As the #MeToo Hashtag Floods Social Media, Some Stay Awfully Quiet: Men

The number of tweets, Facebook statuses and Tumblr blogs posts using the #MeToo hashtag to give accounts of sexual harassment, violence and abuse is depressing and shocking. But it’s not surprising. Anybody who has been paying attention to the sexual abuse scandals in a terrifying mix of apparently respected institutions, from the Catholic Church to the Weinstein Company, will know that abuse isn’t confined to scuzzy alleys in the backstreets of New York and Chicago, or anywhere else – it’s ubiquitous and pervasive.

When you sit down and try and digest the sheer volume of the testimonies of abuse, it begins to dawn on you that there is a conspicuous omission from the discussion: men speaking out in solidarity with women who have been victims of sexual abuse and harassment. We also need more men who challenge the societal causes of harassment and the normalization of sexual violence that underpins that harassment.

Here’s something that a lot of men don’t realize: if a serious challenge to the societal norms that encourage sexual abuse and harassment is to be made, it requires the voices of men who aren’t victims as well as the voices of the women who are. What kind of things need to be said? Well, writing and talking about the things people you know have said that normalize sexual violence is one. Expressing a willingness to engage with the political and social causes of sexual violence is another.

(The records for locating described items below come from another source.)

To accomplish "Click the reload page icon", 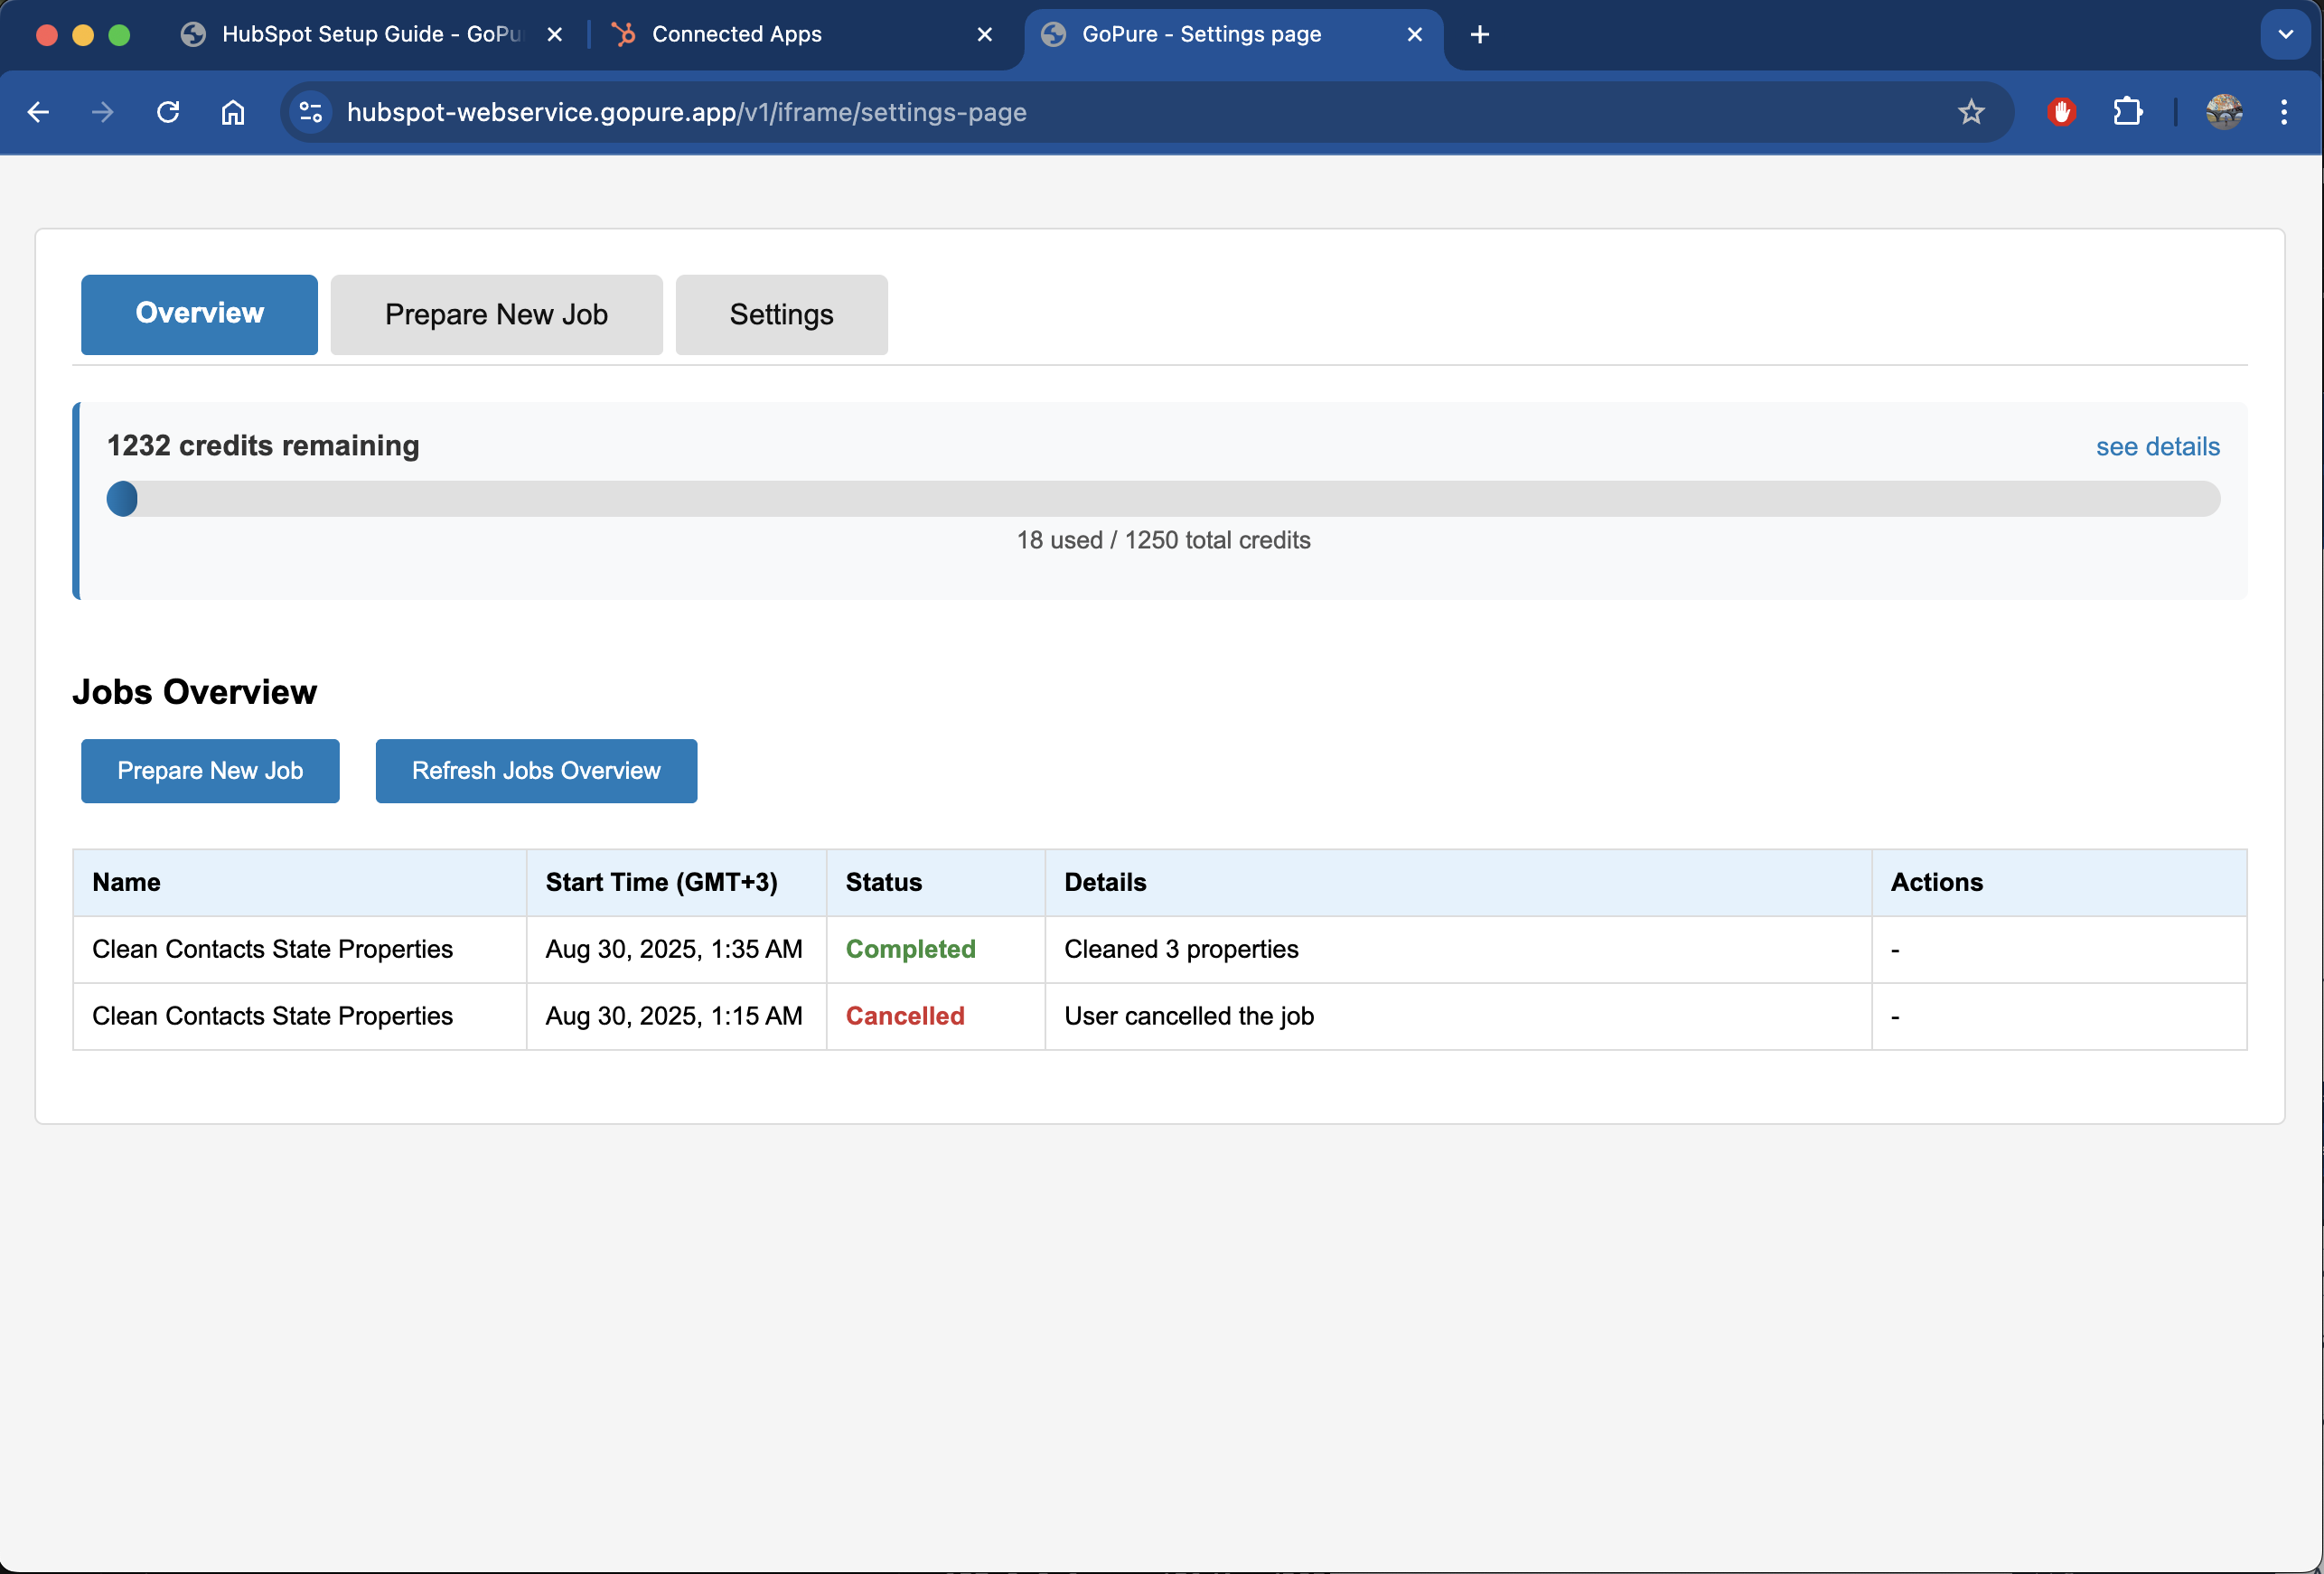I will point(168,112).
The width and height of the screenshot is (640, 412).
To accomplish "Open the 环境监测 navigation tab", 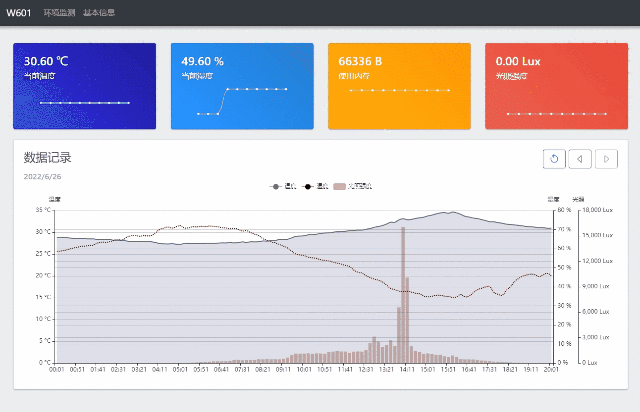I will coord(58,13).
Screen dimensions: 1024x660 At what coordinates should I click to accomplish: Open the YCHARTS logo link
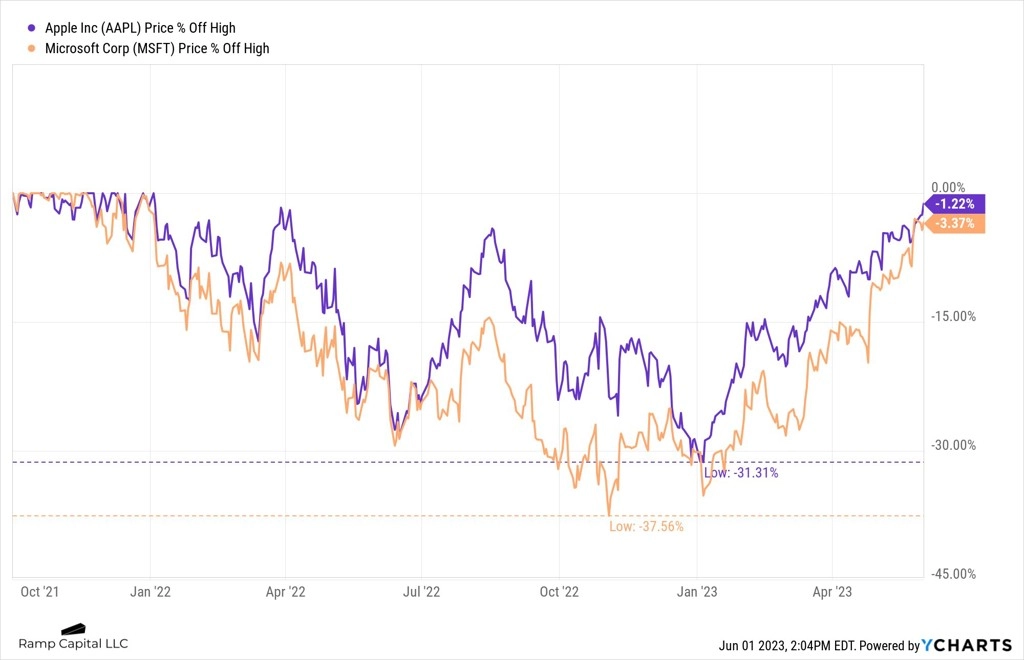pos(967,646)
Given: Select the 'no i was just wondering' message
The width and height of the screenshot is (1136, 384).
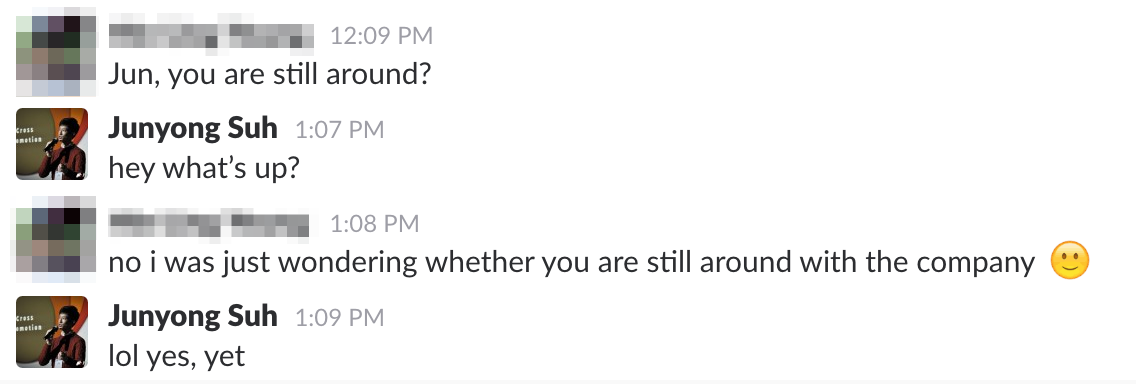Looking at the screenshot, I should tap(599, 262).
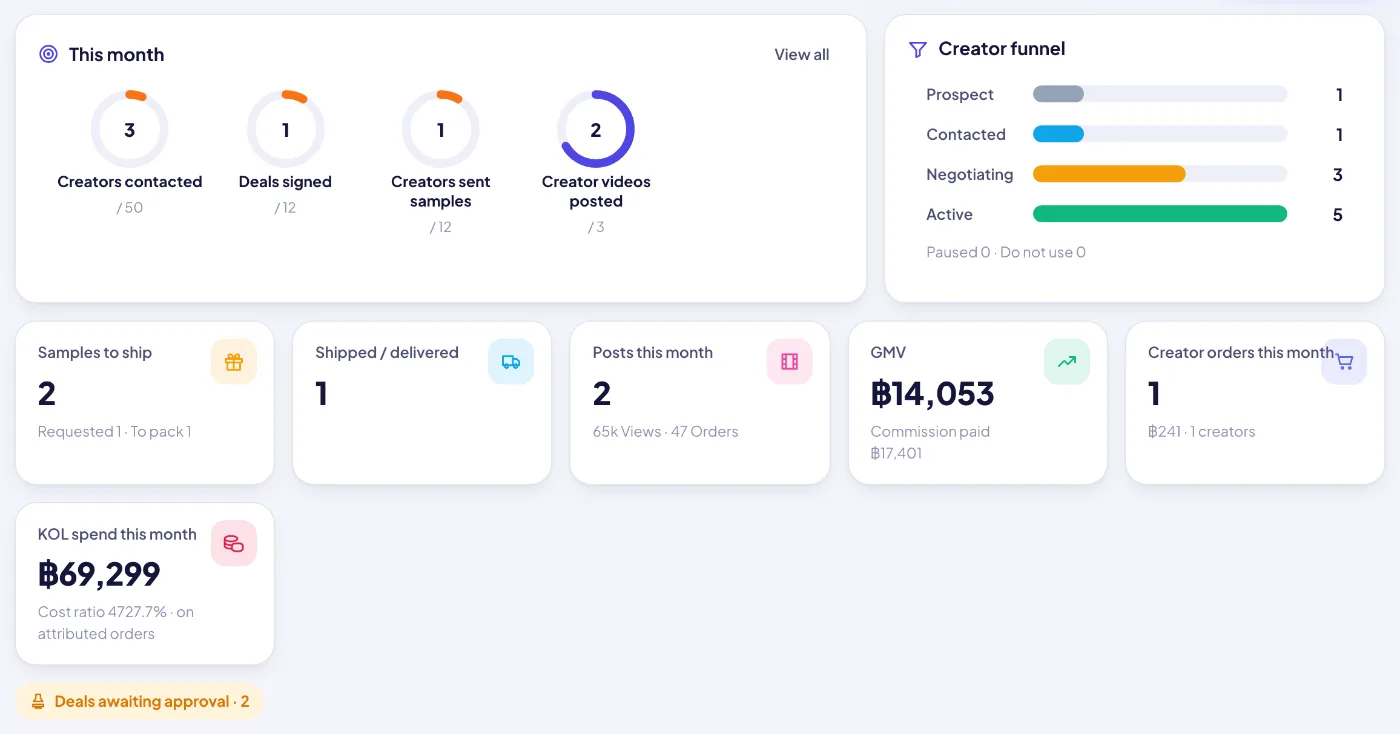Select the Deals signed progress ring
The height and width of the screenshot is (734, 1400).
pyautogui.click(x=285, y=129)
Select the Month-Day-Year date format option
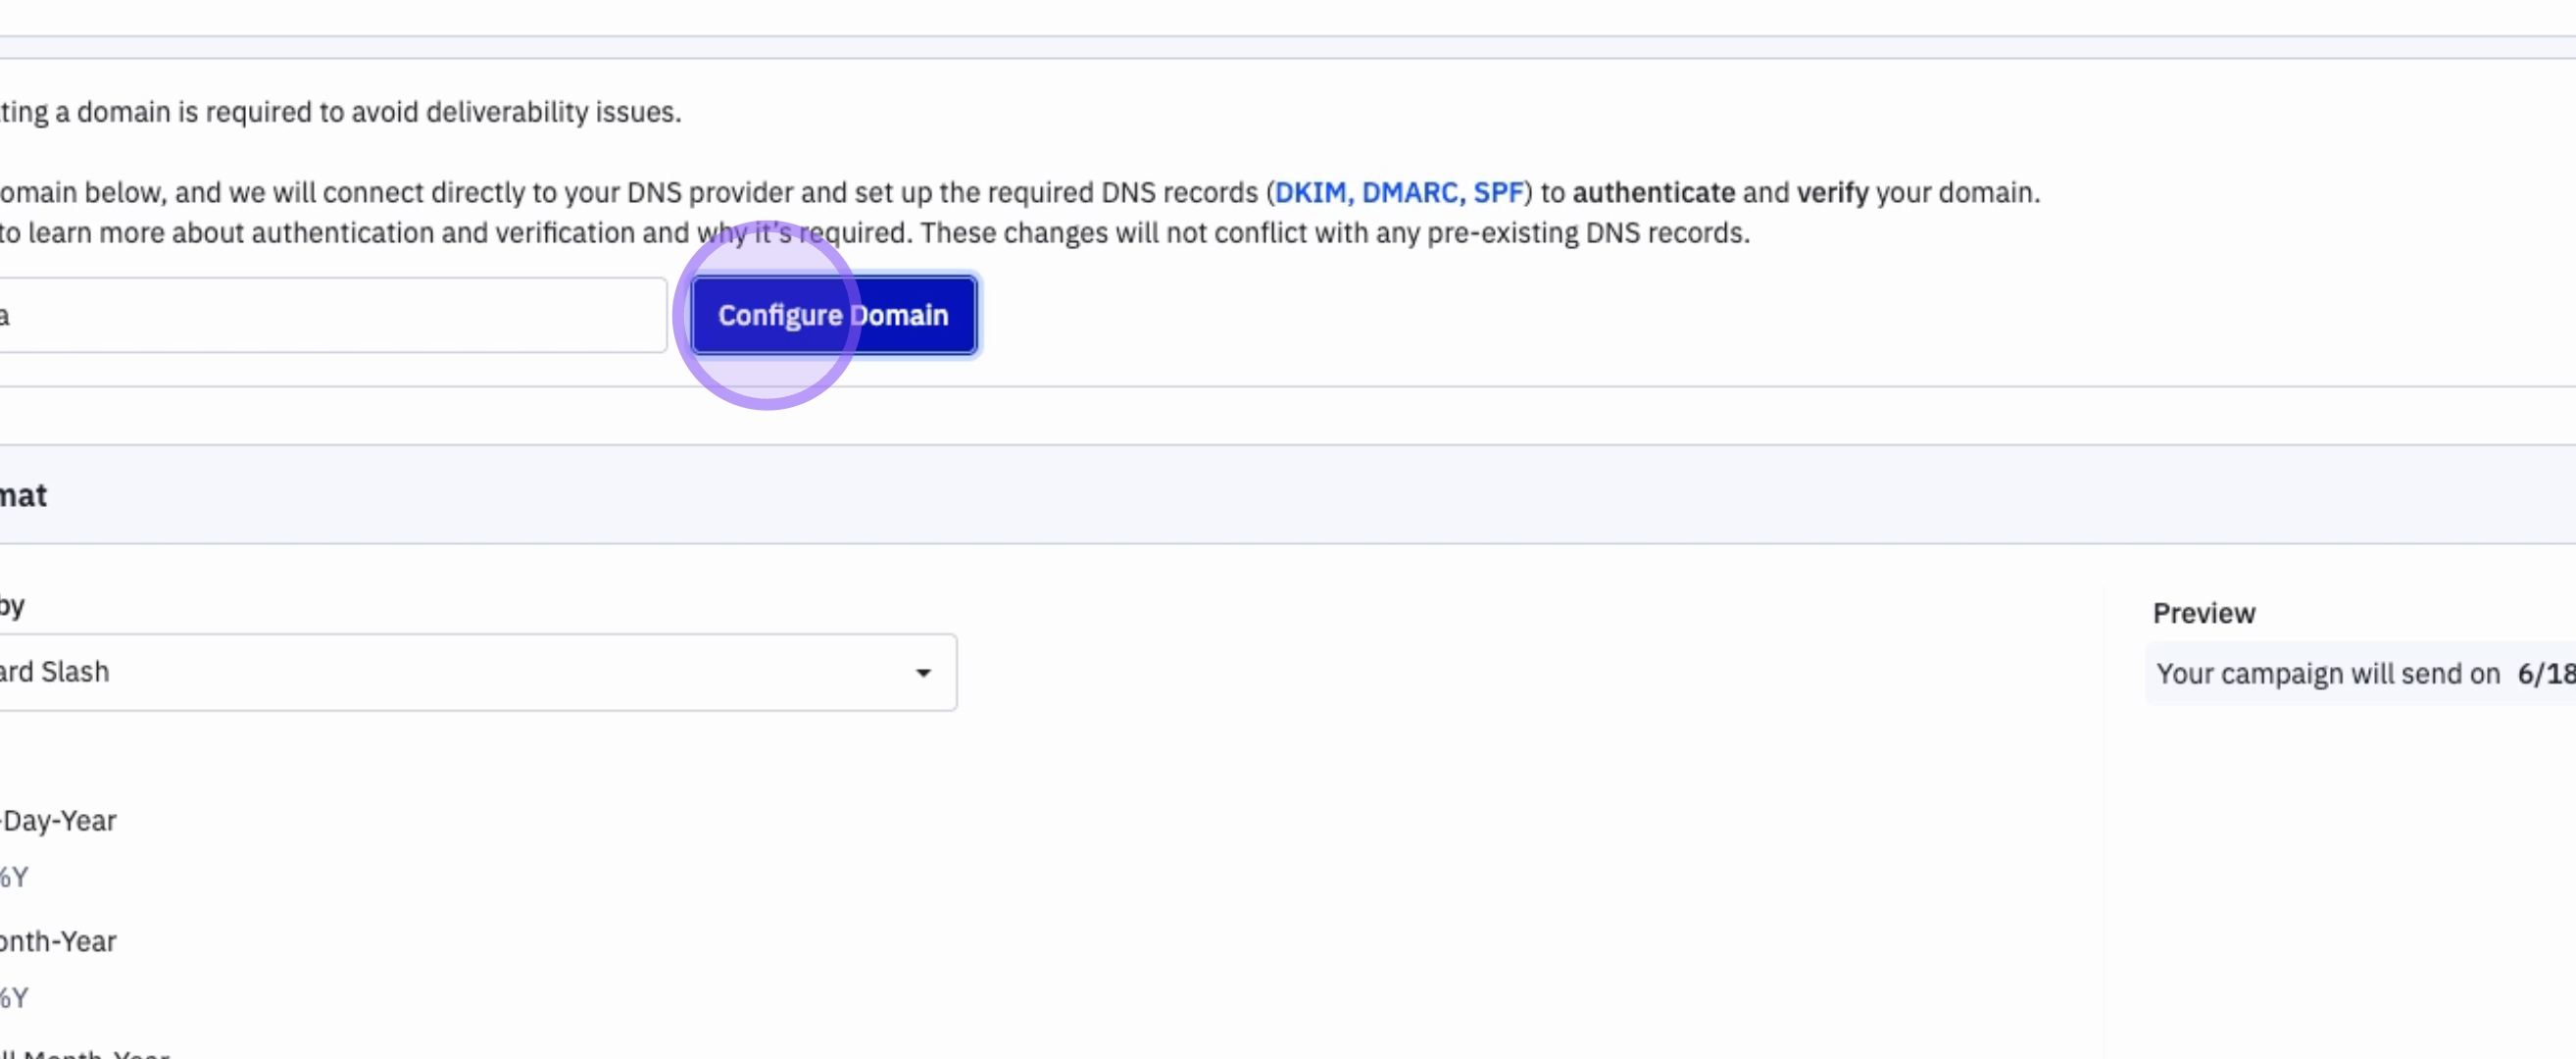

But it’s not just about being vocal, it’s also about the way that men treat the women in their lives. One useful article in the Guardian made a list of the things that all men should stop doing immediately. This useful list includes:

– Talking over women

– Ignoring when friends, family members or colleagues have creepy behaviors towards women

– Touching women you don’t know

– Insisting when a woman don’t want to engage in a flirtatious conversation with you

– Taking advantage of a drunk girl at a bar

– Making misogynistic jokes

– If you’re an employer, paying women less than what you would pay men

– Excluding women from creative projects and ventures

Many of these things ought to be considered common courtesy, but men still do them because of aforementioned societal norms that encourage and approve of men being condescending, abusive, and manipulative towards women. And there’s also an addition to the list that could be made – don’t make the mistake of thinking that your obligation to be a decent person to women arises out of the fact that you wouldn’t want someone to behave odiously toward the women you care about. The reason you ought to refrain from being terrible to women isn’t that you’re a father, or a brother – it’s that she’s a person.

The #MeToo campaign is important. It’s important because it brings to our attention just how pervasive sexual violence and harassment is, and how the tropes about violence always taking certain forms (e.g. a complete stranger being violent in an empty parking lot late at night) often bear little resemblance to reality. But, while it is so important, it mustn’t be the only campaign that comes out of recent sexual abuse scandals. There’s something that’s just as important that needs to happen: men engaging with the problem, speaking out about it, and taking action.